* **Description of the task**:
Recast the material below as a numbered list with one item per line, dropping any blank lines.

* **Supplied material**:
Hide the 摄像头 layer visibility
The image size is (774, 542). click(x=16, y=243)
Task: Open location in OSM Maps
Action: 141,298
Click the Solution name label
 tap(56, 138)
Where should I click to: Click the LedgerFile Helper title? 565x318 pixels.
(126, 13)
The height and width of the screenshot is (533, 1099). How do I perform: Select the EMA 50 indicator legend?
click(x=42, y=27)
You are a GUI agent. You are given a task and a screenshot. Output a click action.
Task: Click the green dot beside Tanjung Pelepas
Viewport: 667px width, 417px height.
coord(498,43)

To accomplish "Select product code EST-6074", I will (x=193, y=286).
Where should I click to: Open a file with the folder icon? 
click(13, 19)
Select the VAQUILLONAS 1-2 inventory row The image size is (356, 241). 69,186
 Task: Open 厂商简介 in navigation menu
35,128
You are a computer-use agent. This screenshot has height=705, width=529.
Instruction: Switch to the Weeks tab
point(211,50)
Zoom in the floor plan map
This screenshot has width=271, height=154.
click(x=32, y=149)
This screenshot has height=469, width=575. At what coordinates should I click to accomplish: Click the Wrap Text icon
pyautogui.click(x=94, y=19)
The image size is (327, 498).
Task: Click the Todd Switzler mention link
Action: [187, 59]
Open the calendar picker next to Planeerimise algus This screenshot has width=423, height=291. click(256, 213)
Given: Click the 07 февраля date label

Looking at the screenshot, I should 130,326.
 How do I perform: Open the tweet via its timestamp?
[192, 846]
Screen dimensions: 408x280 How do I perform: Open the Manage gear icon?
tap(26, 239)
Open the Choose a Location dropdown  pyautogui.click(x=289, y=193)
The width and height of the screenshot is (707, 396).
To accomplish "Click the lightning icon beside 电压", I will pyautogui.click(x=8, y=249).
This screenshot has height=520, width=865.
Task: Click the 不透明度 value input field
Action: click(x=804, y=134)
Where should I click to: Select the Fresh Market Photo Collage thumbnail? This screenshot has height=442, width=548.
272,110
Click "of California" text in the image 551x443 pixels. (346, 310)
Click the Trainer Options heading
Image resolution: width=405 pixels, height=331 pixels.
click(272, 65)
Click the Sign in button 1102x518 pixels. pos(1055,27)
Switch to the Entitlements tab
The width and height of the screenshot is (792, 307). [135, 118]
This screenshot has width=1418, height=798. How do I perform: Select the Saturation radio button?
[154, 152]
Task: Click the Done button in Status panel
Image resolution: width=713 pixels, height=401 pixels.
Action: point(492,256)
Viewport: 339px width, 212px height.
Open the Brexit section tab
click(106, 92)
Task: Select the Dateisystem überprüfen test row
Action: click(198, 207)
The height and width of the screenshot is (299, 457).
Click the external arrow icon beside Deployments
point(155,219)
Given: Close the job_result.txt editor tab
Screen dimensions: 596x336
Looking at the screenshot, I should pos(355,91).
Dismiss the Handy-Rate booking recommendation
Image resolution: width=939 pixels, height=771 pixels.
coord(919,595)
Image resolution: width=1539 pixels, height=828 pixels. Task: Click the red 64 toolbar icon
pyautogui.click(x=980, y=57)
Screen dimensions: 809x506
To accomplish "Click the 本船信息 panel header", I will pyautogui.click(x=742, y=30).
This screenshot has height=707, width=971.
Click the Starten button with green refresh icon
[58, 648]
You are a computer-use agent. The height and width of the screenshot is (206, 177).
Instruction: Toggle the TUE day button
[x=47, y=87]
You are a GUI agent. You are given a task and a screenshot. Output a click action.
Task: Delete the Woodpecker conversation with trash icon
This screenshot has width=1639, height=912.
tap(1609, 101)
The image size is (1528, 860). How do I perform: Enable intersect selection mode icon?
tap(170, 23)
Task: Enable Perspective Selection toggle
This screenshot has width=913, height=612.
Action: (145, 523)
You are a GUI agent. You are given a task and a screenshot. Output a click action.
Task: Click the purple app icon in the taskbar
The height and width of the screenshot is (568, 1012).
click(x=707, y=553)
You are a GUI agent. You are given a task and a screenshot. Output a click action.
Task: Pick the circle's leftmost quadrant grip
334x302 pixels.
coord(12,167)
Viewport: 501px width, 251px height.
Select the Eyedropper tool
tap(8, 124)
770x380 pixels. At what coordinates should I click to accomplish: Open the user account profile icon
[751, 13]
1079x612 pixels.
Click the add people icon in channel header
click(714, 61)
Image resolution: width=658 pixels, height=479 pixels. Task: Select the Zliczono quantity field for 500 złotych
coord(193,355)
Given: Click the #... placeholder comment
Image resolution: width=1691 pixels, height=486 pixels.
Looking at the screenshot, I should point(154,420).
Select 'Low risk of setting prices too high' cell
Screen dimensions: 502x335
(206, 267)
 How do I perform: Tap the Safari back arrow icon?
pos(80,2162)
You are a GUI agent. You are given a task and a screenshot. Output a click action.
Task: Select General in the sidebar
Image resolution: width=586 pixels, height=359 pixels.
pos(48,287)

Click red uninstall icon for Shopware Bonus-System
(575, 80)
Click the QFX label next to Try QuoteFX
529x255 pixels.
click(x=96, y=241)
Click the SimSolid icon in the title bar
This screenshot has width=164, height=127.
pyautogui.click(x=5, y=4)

* **The output**:
1. Hide the 摄像头 layer visibility
2. The image size is (774, 542). click(x=16, y=243)
3. Task: Open location in OSM Maps
4. Action: 141,298
5. Click the Solution name label
6.  tap(56, 138)
7. Where should I click to: Click the LedgerFile Helper title? 565x318 pixels.
8. (126, 13)
9. The height and width of the screenshot is (533, 1099). How do I perform: Select the EMA 50 indicator legend?
10. click(x=42, y=27)
11. You are a GUI agent. You are given a task and a screenshot. Output a click action.
12. Task: Click the green dot beside Tanjung Pelepas
13. Viewport: 667px width, 417px height.
14. coord(498,43)
15. To accomplish "Select product code EST-6074", I will (x=193, y=286).
16. Where should I click to: Open a file with the folder icon? 
17. click(13, 19)
18. Select the VAQUILLONAS 1-2 inventory row The image size is (356, 241). 69,186
19.  Task: Open 厂商简介 in navigation menu
20. 35,128
21. You are a computer-use agent. This screenshot has height=705, width=529.
22. Instruction: Switch to the Weeks tab
23. point(211,50)
24. Zoom in the floor plan map
25. This screenshot has width=271, height=154.
26. click(x=32, y=149)
27. This screenshot has height=469, width=575. At what coordinates should I click to accomplish: Click the Wrap Text icon
28. pyautogui.click(x=94, y=19)
29. The image size is (327, 498).
30. Task: Click the Todd Switzler mention link
31. Action: [187, 59]
32. Open the calendar picker next to Planeerimise algus This screenshot has width=423, height=291. click(256, 213)
33. Given: Click the 07 февраля date label
34. Looking at the screenshot, I should 130,326.
35.  How do I perform: Open the tweet via its timestamp?
36. [192, 846]
37. Screen dimensions: 408x280 How do I perform: Open the Manage gear icon?
38. tap(26, 239)
39. Open the Choose a Location dropdown  pyautogui.click(x=289, y=193)
40. The width and height of the screenshot is (707, 396).
41. To accomplish "Click the lightning icon beside 电压", I will pyautogui.click(x=8, y=249).
42. This screenshot has height=520, width=865.
43. Task: Click the 不透明度 value input field
44. Action: click(x=804, y=134)
45. Where should I click to: Select the Fresh Market Photo Collage thumbnail? This screenshot has height=442, width=548.
46. 272,110
47. Click "of California" text in the image 551x443 pixels. (346, 310)
48. Click the Trainer Options heading
49. Image resolution: width=405 pixels, height=331 pixels.
50. click(272, 65)
51. Click the Sign in button 1102x518 pixels. pos(1055,27)
52. Switch to the Entitlements tab
53. The width and height of the screenshot is (792, 307). [135, 118]
54. This screenshot has width=1418, height=798. How do I perform: Select the Saturation radio button?
55. [154, 152]
56. Task: Click the Done button in Status panel
57. Image resolution: width=713 pixels, height=401 pixels.
58. Action: point(492,256)
59. Viewport: 339px width, 212px height.
60. Open the Brexit section tab
61. click(106, 92)
62. Task: Select the Dateisystem überprüfen test row
63. Action: click(198, 207)
64. The height and width of the screenshot is (299, 457).
65. Click the external arrow icon beside Deployments
66. point(155,219)
67. Given: Close the job_result.txt editor tab
68. Screen dimensions: 596x336
69. Looking at the screenshot, I should pos(355,91).
70. Dismiss the Handy-Rate booking recommendation
71. Image resolution: width=939 pixels, height=771 pixels.
72. coord(919,595)
73. Image resolution: width=1539 pixels, height=828 pixels. Task: Click the red 64 toolbar icon
74. pyautogui.click(x=980, y=57)
75. Screen dimensions: 809x506
76. To accomplish "Click the 本船信息 panel header", I will pyautogui.click(x=742, y=30).
77. This screenshot has height=707, width=971.
78. Click the Starten button with green refresh icon
79. [58, 648]
80. You are a computer-use agent. The height and width of the screenshot is (206, 177).
81. Instruction: Toggle the TUE day button
82. [x=47, y=87]
83. You are a GUI agent. You are given a task and a screenshot. Output a click action.
84. Task: Delete the Woodpecker conversation with trash icon
85. This screenshot has width=1639, height=912.
86. tap(1609, 101)
87. The image size is (1528, 860). How do I perform: Enable intersect selection mode icon?
88. tap(170, 23)
89. Task: Enable Perspective Selection toggle
90. This screenshot has width=913, height=612.
91. Action: (145, 523)
92. You are a GUI agent. You are given a task and a screenshot. Output a click action.
93. Task: Click the purple app icon in the taskbar
94. The height and width of the screenshot is (568, 1012).
95. click(x=707, y=553)
96. You are a GUI agent. You are given a task and a screenshot. Output a click action.
97. Task: Pick the circle's leftmost quadrant grip
98. 334x302 pixels.
99. coord(12,167)
100. Viewport: 501px width, 251px height.
101. Select the Eyedropper tool
102. tap(8, 124)
103. 770x380 pixels. At what coordinates should I click to accomplish: Open the user account profile icon
104. [751, 13]
105. 1079x612 pixels.
106. Click the add people icon in channel header
107. click(714, 61)
108. Image resolution: width=658 pixels, height=479 pixels. Task: Select the Zliczono quantity field for 500 złotych
109. coord(193,355)
110. Given: Click the #... placeholder comment
111. Image resolution: width=1691 pixels, height=486 pixels.
112. Looking at the screenshot, I should point(154,420).
113. Select 'Low risk of setting prices too high' cell
114. Screen dimensions: 502x335
115. (206, 267)
116.  How do I perform: Tap the Safari back arrow icon?
117. pos(80,2162)
118. You are a GUI agent. You are given a task and a screenshot. Output a click action.
119. Task: Select General in the sidebar
120. Image resolution: width=586 pixels, height=359 pixels.
121. pos(48,287)
122. Click red uninstall icon for Shopware Bonus-System
123. (575, 80)
124. Click the QFX label next to Try QuoteFX
125. 529x255 pixels.
126. click(x=96, y=241)
127. Click the SimSolid icon in the title bar
128. This screenshot has width=164, height=127.
129. pyautogui.click(x=5, y=4)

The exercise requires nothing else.